The thing about death is it's final. That's it. No more. Finished. The end.
As I grew up I would learn about friends parents passing away and try and console them. But because I was so young when dad died, I never fully understood grief. When my brother died is when it hit me. He died at the age of 20 in a car accident. I just left for the USA to study. My brother, Raju, had so much going for him. He was fun and fabulous and lived life the way it should be - to the fullest. A month before he had passed on a friend of mine, Dan Eldon, was killed in Somalia. He was a photographer and he had taken some of my photos. They were family friends and I remember going to pay my condolences and hugging his sister and feeling so sorry for her. What do you say to someone who is going though such a loss? Of course, a month later, I was in her exact situation. I could not understand it. There were so many questions - the what ifs, the whys, the whens. I tried to understand what he must have felt, I consoled myself by saying that he must have known because on the weekend before his death he met everyone he knew and he was happy - this of course all his friends told me, I was not here to see. I made myself feel better by telling myself that at least I said bye to him at the airport a week before. But to tell you the truth, losing anyone sucks big time.
There is an aching emptiness that sets in that makes you want to scream, cry and vomit all at the same time. There is a feeling of despair that takes over and then there is the denial.
The time it hits you the most is when you wake up from a deep sleep and it is all quiet and you remember. It wasn't a dream, it is reality and you have to accept it and live with it.
It takes a lot to recover from the death of a loved one and everybody grieves differently. You can never say that just because you have experienced it once the next time it happens you will be able to handle it. Death sucks.

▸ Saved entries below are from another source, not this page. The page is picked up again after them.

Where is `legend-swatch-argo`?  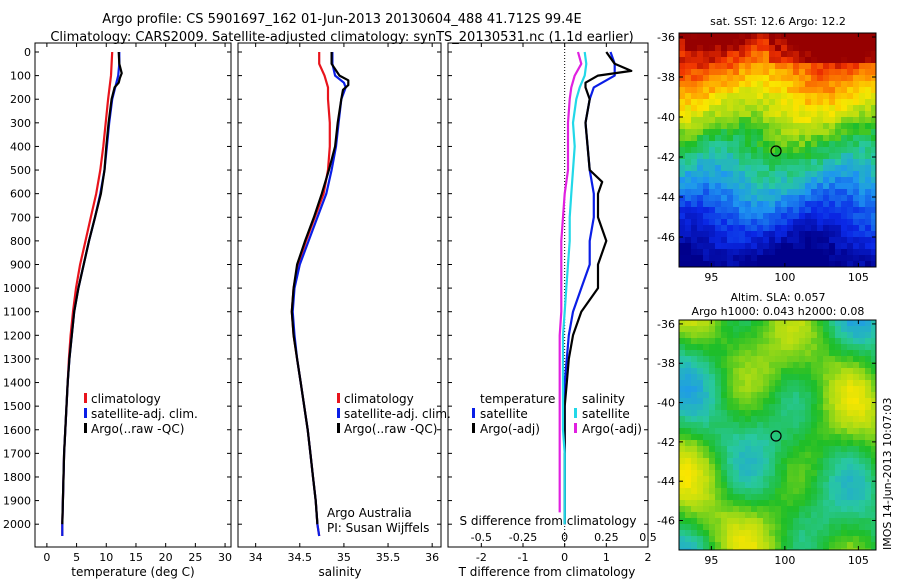
legend-swatch-argo is located at coordinates (338, 428).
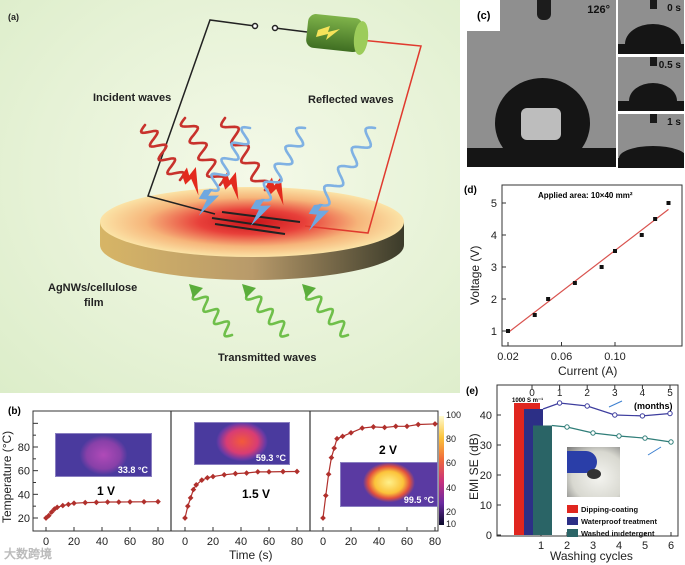 The width and height of the screenshot is (685, 565). What do you see at coordinates (612, 533) in the screenshot?
I see `legend-item: Washed in detergent` at bounding box center [612, 533].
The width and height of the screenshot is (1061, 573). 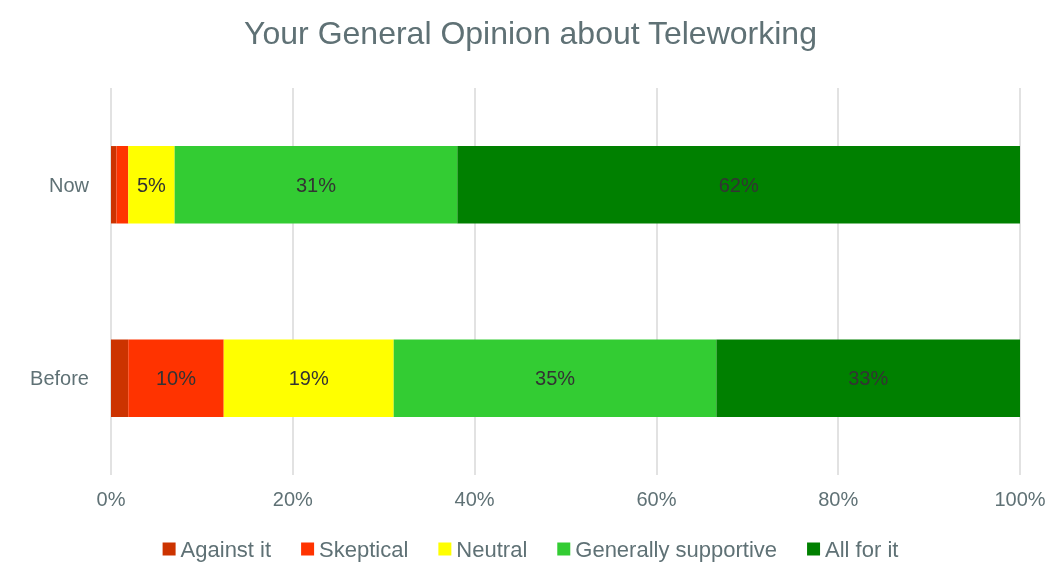 What do you see at coordinates (1020, 499) in the screenshot?
I see `x-tick-label: 100%` at bounding box center [1020, 499].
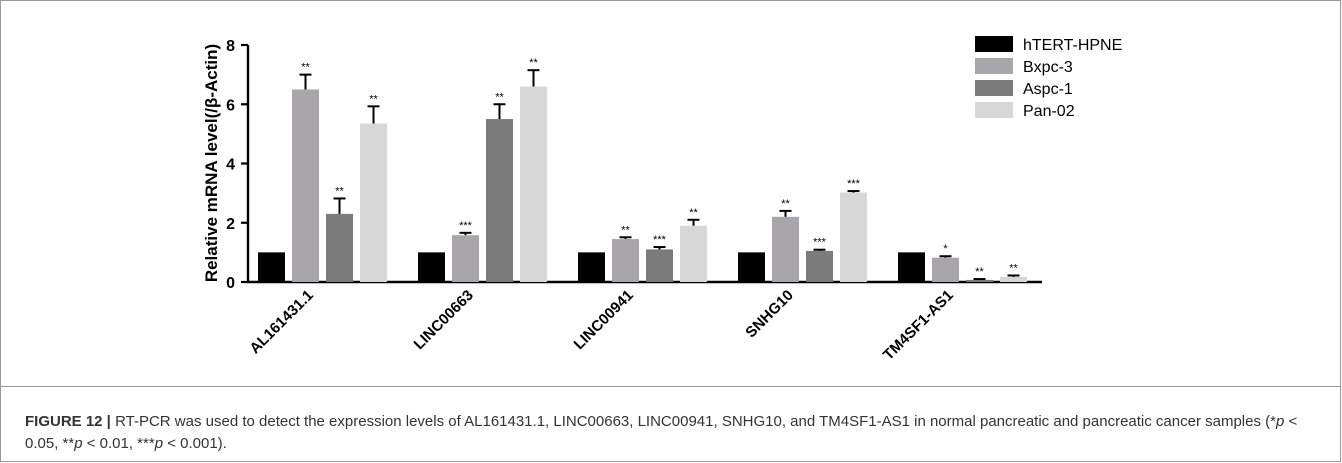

The point I am trying to make though is that we must be able to live life fully. This year has been extremely tragic when it comes to how many people have died and how. I have heard of stories of so many people who have been diagnosed with illnesses such as cancer and then they are told that they are dying. The thing is, we are all dying; that is a fact. Like I said before, we don't know when and we don't know how. But I feel when we hear or see death so near it is up to us to change the way we live life.
As cliched as it all sounds -egos can be put aside, you can say goodbye to your bad attitude, pessimism should be thrown out the door, negativity should not be given a chance to reside in your being, because if we are all dying, and we do not know when our last day is, would you want your last day on earth to be with you complaining and worrying? Enjoy the colours of the world, don't hold a grudge, go dye your hair blonde if that is something you want to do, be happy and healthy today because who knows what may happen tomorrow.
At the end of the day we have to adopt a sense of humour when it comes to this thing we call life. I remember reading a one liner on the net in my radio days; 'Don't take life too seriously, we never get out alive'.
4 comments:
Pinky-One of the the best posts I have read ever! I love it and it is still so hard to believe that both your dad and Raju are gone. I still have such fond memories of all six of us kids hanging out together. And I remember when all of you came to Canada to visit. I miss Raju too and often wonder what he would be like if he was around today. And dad-well my mom remembers him so fondly and she thinks of him often. hugs and kisses to all of you.
xoxo,
Naina
All i can do is cry! why can't this pain ever go away? Yes life goes on but the void never gets filled..happy birthday to motabhai on Xmas day!
bestest Blog post ever!!!! always think of all the family that we have lost over the years and at such young age! they knew how to live on their terms and not many people have the guts to do that.and so I have decided to go gray and i'm proud of it and may be tomorrow i might color my hair red!!!!
Happy holidays darling and love to all.aunty k
Tears to my Eyes...what a Deep post
As you said, we should remember the good stuff and cast aside the rest.